DataLink target meaning : "observation results of a source" use case
François Bonnarel
francois.bonnarel at astro.unistra.fr
Thu Feb 13 19:13:49 CET 2020
Hi all,a
Trying to go further on this point (also related to Markus email VEP003
yesterday)
2 things...
I ) After discussing with a couple of people, I think the productype for
these associated datasets can be set in the content param of the
media-type-value of DataLink content_type eg
application/fits;content=timeseries;subtype=lightcurve
This will probably require a new change proposal in the DataLink spec
itself.

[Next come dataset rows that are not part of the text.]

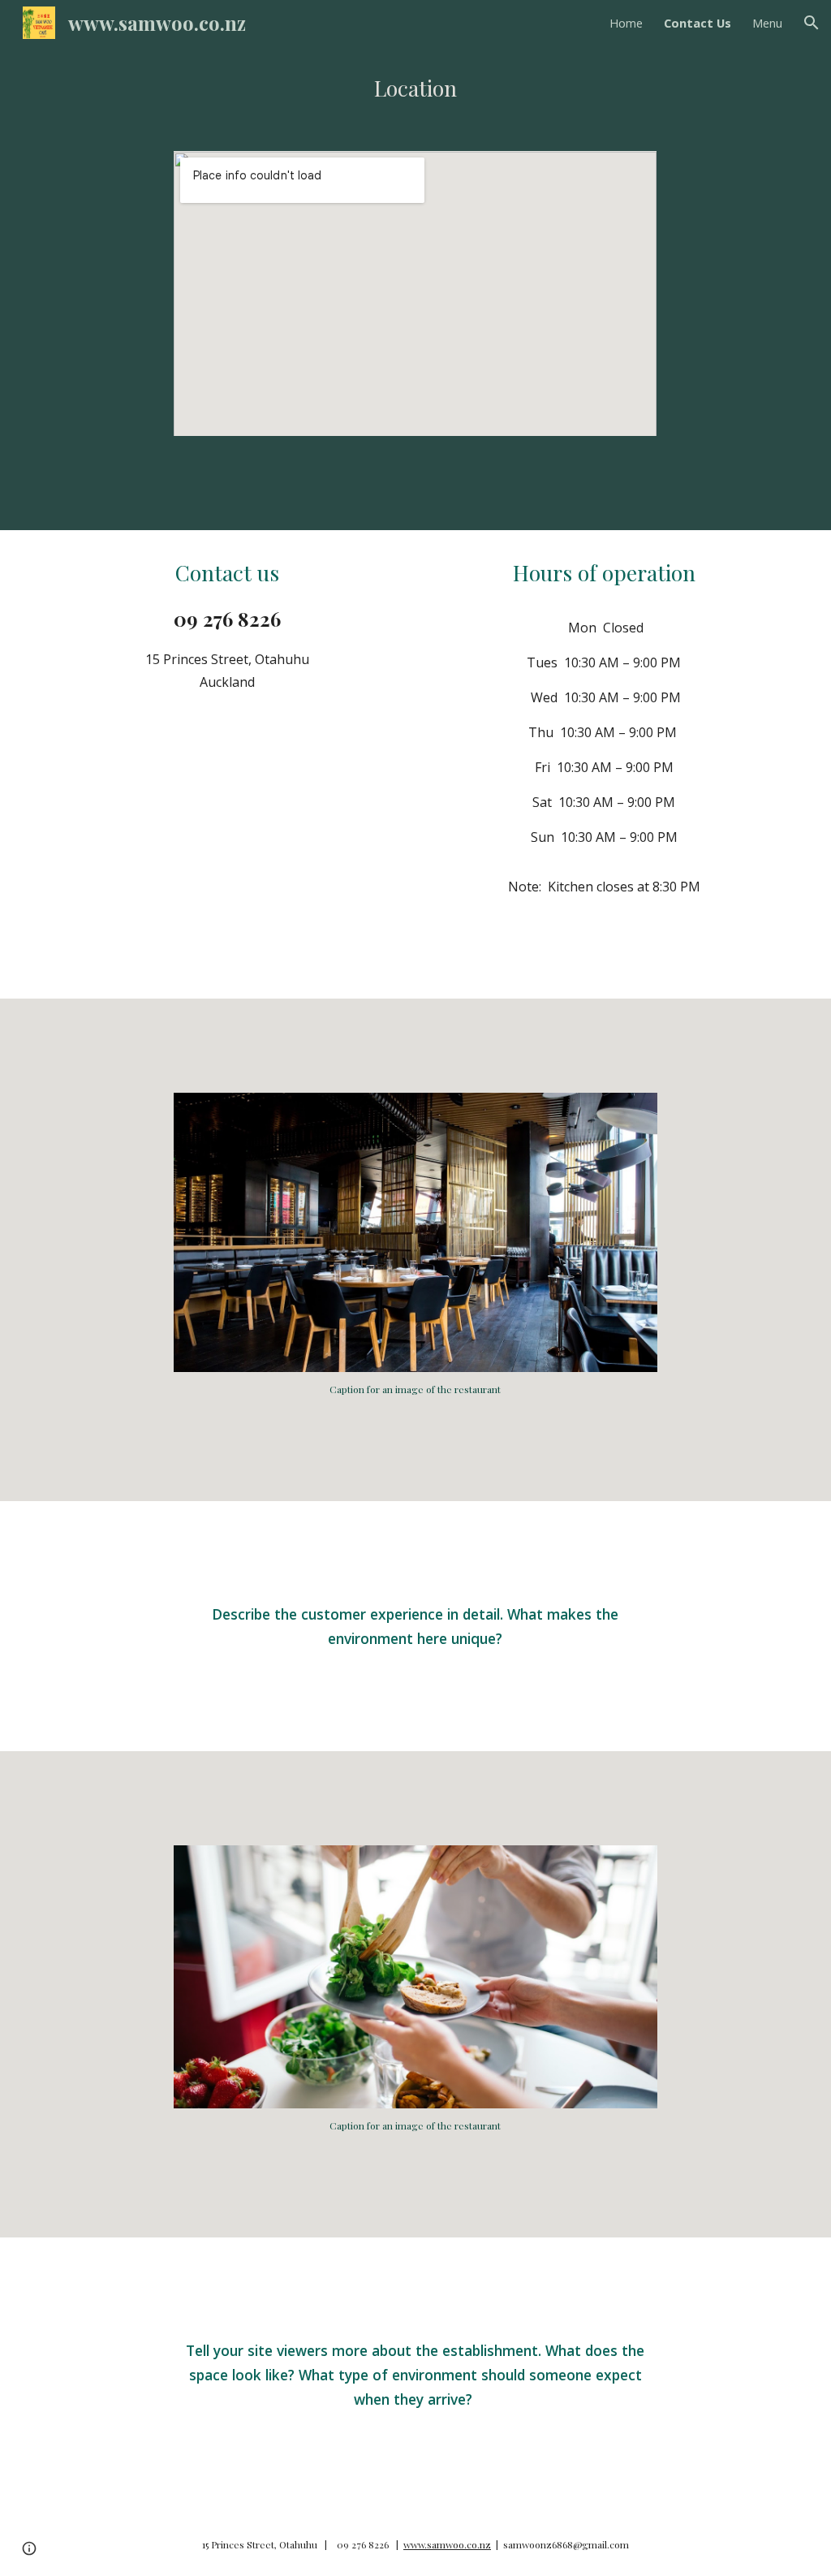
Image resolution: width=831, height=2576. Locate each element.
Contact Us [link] (697, 23)
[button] (811, 22)
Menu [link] (767, 23)
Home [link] (626, 23)
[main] (416, 88)
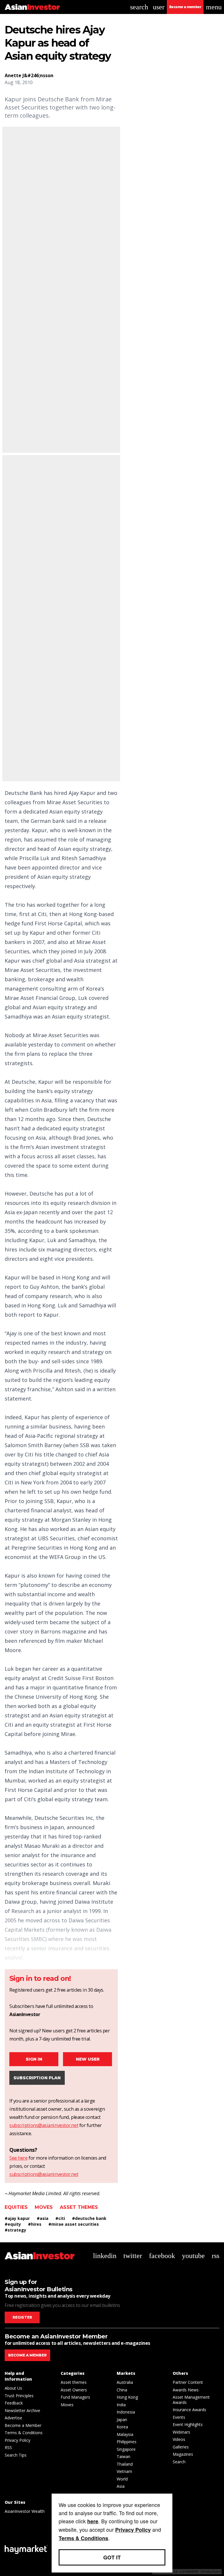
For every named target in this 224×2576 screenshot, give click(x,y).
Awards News (186, 2390)
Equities (16, 2207)
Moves (44, 2207)
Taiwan (123, 2456)
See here (18, 2158)
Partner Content (188, 2382)
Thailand (125, 2464)
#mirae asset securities (73, 2224)
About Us (13, 2388)
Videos (179, 2439)
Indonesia (126, 2412)
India (121, 2404)
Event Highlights (188, 2424)
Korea (122, 2427)
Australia (125, 2382)
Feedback (14, 2403)
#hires (34, 2224)
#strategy (15, 2230)
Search (179, 2461)
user (158, 7)
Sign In (34, 2059)
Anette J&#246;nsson (29, 75)
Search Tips (16, 2455)
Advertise (13, 2418)
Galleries (181, 2447)
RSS (8, 2447)
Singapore (126, 2449)
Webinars (181, 2432)
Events (179, 2417)
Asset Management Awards (191, 2399)
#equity (13, 2224)
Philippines (126, 2441)
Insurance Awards (189, 2409)
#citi (60, 2218)
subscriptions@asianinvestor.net (43, 2125)
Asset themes (79, 2207)
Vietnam (124, 2471)
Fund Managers (75, 2397)
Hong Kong (127, 2397)
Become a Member (23, 2425)
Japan (122, 2419)
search (139, 7)
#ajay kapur (17, 2218)
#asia (42, 2218)
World (122, 2479)
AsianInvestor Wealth (25, 2511)
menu (214, 7)
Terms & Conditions (24, 2432)
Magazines (183, 2454)
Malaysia (125, 2434)
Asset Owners (74, 2390)
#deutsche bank (89, 2218)
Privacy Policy (17, 2440)
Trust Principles (19, 2395)
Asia (121, 2486)
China (122, 2390)
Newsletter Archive (22, 2410)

It's not a big one . I will prepare it tommorrow.
II ) For the semantics term we need to relate a dataset to a source in a
catalog, I think the most general thing we cans say about it is that it
is "cross-correlation". I propose the term "CrossedDataset". This can be
the head term for #sibling, #contains, #folowup, etc...
Cheers
François
Le 07/01/2020 à 23:04, Patrick Dowler a écrit :
>
> First, although DataLink was conceived with an implicit "resource is a
> dataset" that leaked into the terminology and examples, I agree that
> there is no reason that it cannot be used for other kinds of entities.
> Using that particular word does conjure up provenance, but datalink
> and provenance are already related (#progenitor) conceptually.
>
> The way I am still seeing this, dataproduct_type (from ObsCore) says
> what something *is* and that is not a relationship per se. Aside: on
> the issue of subtype, I would prefer/like to make dataproduct_type a
> vocabulary so people could extend it rather than using a two-level
> type/subtype mechanism -- but only if we can figure out a sane/nice
> way to query vocabulary terms via TAP that actually works.
>
> I can think of several relationships from a source in a catalogue to a
> dataset and I still feel that the concept behind
> "Observation_Result_of_source" is eluding me. The relation could be:
>
> #progenitor : some/all source properties were measured in that dataset
> #derivation : the dataset was created from the source properties
>
> other possible relationships:
>
> contains : the dataset contains the source (seems like this is a
> top-level very general and vague statement; I would interpret this to
> also mean "and not progenitor")
>
> followup : the existence/discovery of the source caused a new
> observation to occur (child of contains, causal relation)
>
> So, for someone with a source (catalogue) and a realted
> image|spectrum|lightcurve, is that data one of these or is it some
> other concept?
>
>
> --
> Patrick Dowler
> Canadian Astronomy Data Centre
> Victoria, BC, Canada
>
>
> On Fri, 20 Dec 2019 at 07:46, François Bonnarel
> <francois.bonnarel at astro.unistra.fr
> <mailto:francois.bonnarel at astro.unistra.fr>> wrote:
>
> This email was sent yesterday in another thread.
>
> Following Markus' recommendation I open now a new thread for this
> discussion of the "astronomical source observation results" use cases.
>
> Cheers
>
> François
>
> Dear all,
>
> * When I proposed VEP0001 immediately after Groningen Interop I
> could not imagine that such a controversy discussion would occur.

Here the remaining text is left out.